=== 本文の抜粋 ===
このページは、2019年3月に保存されたアーカイブです。最新の内容ではない場合がありますのでご注意ください

新撰組異聞外伝 〜 大寒の頃 寒稽古と大根湯 〜


〜 後書き 〜


ここまで読んで頂いてありがとうございます。

ここからは後書きになります。

「お風呂」についてです。

物語は明治時代の出来事になります。

江戸時代とは余り離れていないため、江戸時代のお風呂の説明をしたいと思います。

江戸時代の銭湯は、現在とは違い「蒸し風呂」のようになっていて、「戸棚風呂」と呼ばれている形だったそうです。

熱くなっている小石の上に水を掛けて蒸気を出していたそうです。

浴槽には膝の高さほどのお湯しかありませんでした。

下半身はお湯に浸して、上半身は小石から出る蒸気で温めていたそうです。

蒸気が逃げないようにするために、「石榴口(ざくろぐち)」という物が考えられたそうです。

簡単な説明ですが、天井から低く板を下げて、蒸気を逃げないようにしていました。

お風呂に入る人達はこの板をくぐって、風呂場の中へと入っていったそうです。

現在でいう「お風呂」に近い、深く浸かる「お風呂」ですが、これも江戸時代に出来ました。

「据え風呂」と言い、「慶長年間の末頃」に出来たそうです。

井戸水などから沸かすお風呂だったそうです。

一般の庶民の家に広まったそうです。

普及していたのは「鉄砲風呂」や「五右衛門風呂」だったそうです。

「鉄砲風呂」は、簡単に言うと、鉄の筒に燃えている薪を入れてお湯を温めるお風呂です。

鉄の筒でやけどをしないように、筒を遮るように柵で防護していたそうです。

この形のお風呂は、江戸で主流になっていたそうです。

「五右衛門風呂」は、簡単に言うと、下の鉄釜を熱して温めるお風呂です。

こちらはやけどをしないように、「釜板、兼、底板」を下に敷いてお風呂に入ったそうです。

この形のお風呂は、関西で主流になっていたそうです。

物語の設定当時は、江戸時代の終わり頃と、大きな違いはないように思いました。

「大根湯(だいこんゆ)」です。

大根の辛味成分には、炎症を鎮め、咳止め、殺菌などに効果があると言われています。

大根の効果の関係から、番茶などに大根おろしと生姜などを混ぜて飲む事があります。

後は、風邪をひいた時に、大根の角切りと蜂蜜を漬けた物の汁を飲む事もあります。
=== 保存済みの行 ===
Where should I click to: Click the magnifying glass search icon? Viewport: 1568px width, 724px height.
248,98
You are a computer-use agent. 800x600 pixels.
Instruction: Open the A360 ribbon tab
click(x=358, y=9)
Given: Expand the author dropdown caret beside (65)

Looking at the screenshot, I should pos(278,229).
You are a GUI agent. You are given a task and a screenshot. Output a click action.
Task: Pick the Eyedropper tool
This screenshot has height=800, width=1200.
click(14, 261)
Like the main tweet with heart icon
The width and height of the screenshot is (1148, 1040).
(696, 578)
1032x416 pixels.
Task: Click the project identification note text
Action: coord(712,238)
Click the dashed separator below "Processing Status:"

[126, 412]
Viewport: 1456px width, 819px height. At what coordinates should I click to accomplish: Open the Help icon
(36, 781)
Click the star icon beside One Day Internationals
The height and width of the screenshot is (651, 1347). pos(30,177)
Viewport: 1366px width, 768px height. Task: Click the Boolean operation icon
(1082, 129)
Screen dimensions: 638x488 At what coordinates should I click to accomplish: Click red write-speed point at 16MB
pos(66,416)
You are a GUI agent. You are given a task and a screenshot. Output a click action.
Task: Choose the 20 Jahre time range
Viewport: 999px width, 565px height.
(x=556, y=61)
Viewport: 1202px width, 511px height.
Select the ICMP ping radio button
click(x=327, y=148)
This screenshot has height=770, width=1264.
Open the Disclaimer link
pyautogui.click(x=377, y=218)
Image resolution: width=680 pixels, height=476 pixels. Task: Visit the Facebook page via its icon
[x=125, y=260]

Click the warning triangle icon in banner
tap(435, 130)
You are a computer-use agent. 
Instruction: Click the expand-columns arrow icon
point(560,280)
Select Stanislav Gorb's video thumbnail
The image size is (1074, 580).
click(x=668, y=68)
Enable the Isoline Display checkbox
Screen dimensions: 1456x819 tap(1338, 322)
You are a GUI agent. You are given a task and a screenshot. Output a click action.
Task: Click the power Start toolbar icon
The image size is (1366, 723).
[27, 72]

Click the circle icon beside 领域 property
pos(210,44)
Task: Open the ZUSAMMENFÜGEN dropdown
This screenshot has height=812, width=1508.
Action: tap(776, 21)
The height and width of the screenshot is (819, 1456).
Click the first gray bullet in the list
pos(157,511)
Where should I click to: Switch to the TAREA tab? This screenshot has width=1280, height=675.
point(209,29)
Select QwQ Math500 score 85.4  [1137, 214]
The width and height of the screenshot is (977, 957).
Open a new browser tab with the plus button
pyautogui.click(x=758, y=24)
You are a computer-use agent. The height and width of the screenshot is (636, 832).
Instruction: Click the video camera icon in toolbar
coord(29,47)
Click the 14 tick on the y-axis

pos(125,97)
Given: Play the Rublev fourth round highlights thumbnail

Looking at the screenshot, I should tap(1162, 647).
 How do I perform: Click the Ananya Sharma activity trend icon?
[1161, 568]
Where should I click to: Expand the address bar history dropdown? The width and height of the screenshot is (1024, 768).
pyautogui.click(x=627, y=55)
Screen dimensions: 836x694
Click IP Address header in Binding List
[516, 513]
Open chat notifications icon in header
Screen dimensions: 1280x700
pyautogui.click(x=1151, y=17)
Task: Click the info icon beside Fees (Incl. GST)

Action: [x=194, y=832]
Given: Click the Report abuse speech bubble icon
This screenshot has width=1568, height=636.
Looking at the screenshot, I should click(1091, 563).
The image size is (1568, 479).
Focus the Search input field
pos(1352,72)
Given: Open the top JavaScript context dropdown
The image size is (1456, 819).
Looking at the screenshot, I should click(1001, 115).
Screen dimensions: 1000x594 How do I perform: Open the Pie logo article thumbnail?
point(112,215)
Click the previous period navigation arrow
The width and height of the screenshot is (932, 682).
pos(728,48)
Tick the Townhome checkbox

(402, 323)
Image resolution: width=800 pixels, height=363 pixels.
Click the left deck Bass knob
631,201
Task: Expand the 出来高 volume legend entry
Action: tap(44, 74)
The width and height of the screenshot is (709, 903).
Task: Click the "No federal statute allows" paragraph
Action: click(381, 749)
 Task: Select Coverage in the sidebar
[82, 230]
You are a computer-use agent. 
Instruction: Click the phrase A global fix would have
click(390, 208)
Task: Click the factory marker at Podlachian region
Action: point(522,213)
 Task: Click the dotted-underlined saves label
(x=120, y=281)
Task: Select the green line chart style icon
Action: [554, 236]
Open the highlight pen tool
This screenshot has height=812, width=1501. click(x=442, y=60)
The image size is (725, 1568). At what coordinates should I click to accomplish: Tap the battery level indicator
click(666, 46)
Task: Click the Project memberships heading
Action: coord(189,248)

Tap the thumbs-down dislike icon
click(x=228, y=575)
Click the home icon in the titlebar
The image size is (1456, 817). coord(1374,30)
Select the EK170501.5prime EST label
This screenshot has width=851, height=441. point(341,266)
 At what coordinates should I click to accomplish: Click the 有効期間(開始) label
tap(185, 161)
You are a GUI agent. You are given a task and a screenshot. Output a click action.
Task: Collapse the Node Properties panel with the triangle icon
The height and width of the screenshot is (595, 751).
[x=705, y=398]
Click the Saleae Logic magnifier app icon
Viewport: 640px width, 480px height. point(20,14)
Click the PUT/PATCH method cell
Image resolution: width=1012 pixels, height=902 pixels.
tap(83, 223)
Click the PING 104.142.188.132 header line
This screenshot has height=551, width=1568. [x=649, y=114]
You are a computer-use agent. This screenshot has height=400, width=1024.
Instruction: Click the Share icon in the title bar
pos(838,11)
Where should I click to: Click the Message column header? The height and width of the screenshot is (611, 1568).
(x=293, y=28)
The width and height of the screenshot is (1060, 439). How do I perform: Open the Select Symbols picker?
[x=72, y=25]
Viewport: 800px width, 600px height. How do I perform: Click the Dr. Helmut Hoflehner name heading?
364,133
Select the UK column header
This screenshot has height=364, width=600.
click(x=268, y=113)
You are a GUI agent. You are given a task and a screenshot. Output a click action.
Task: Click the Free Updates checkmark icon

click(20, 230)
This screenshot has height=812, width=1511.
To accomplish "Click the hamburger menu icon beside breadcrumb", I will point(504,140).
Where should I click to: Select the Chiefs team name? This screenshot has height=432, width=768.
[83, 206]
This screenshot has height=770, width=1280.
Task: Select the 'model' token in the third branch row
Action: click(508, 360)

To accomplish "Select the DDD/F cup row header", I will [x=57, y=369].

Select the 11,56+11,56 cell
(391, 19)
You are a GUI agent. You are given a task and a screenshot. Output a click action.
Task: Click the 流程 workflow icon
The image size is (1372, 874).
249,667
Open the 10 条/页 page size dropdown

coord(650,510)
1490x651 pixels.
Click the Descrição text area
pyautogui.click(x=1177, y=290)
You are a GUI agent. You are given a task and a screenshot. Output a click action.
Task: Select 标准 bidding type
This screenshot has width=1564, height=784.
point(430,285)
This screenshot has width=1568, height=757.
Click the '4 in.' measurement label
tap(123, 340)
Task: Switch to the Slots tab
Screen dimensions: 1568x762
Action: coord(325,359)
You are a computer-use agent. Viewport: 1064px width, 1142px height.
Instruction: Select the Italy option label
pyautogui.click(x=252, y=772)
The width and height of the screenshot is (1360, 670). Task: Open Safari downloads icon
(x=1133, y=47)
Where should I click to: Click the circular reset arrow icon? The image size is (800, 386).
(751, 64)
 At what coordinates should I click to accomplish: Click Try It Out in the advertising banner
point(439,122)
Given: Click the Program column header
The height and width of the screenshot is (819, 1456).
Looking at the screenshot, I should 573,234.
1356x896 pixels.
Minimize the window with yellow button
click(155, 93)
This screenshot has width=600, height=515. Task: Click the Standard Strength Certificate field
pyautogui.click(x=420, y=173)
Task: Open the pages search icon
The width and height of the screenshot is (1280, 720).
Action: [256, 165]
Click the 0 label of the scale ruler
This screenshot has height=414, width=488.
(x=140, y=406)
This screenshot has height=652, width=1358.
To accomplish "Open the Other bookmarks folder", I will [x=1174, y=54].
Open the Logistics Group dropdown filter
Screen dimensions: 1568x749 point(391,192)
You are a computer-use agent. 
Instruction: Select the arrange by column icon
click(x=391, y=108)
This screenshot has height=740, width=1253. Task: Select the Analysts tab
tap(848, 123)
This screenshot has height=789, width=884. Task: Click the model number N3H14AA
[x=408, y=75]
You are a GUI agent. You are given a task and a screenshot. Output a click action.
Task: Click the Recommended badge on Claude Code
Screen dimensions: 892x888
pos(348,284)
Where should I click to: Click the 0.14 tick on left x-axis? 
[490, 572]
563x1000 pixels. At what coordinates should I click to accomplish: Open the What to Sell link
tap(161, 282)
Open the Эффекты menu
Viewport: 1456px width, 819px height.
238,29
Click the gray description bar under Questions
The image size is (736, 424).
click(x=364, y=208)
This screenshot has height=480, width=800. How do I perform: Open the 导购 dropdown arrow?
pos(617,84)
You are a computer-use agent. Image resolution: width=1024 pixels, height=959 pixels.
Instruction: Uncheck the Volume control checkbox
===
• _課題の目的_
お風呂と大根湯を扱った後書きを、最後の文の続きから書き進めてもらえますか。 これらの行はこの件には関わりません。

• _課題への回答_
この物語に登場する「大根湯」は、お風呂になります。

農村地帯で冷え性や婦人病などの民間療法として入っていたそうです。

干した大根には、温泉成分の塩化物や硫化イオンなどの無機成分が多いそうです。

保湿効果を高め、新陳代謝を促進する働きがあるそうです。

「大根湯」の入り方を簡単に書きます。

詳しい事が気になる方は、各自でご確認ください。

大根一本分の葉を風通しの良い日陰に干して乾燥させます。

乾燥させた葉の事を「干葉(ひば)」と言います。

乾燥させる期間は気候などで変わりますが、二日から十日ほどになります。

乾燥させた葉を細かく刻んで布袋に入れます。

風呂に入れ水から沸かします。

もし時間の都合などで生の葉を使う場合は、刻んでからすり鉢ですります。

その絞り汁を使うそうです。

「大寒」は「だいかん」と読みます。

「二十四節気の一つ」です。

一月二十日頃、または、この日から「立春」までの期間をいいます。

寒さが最も厳しくなる頃です。

寒中の真ん中で、一年で最も寒い時期です。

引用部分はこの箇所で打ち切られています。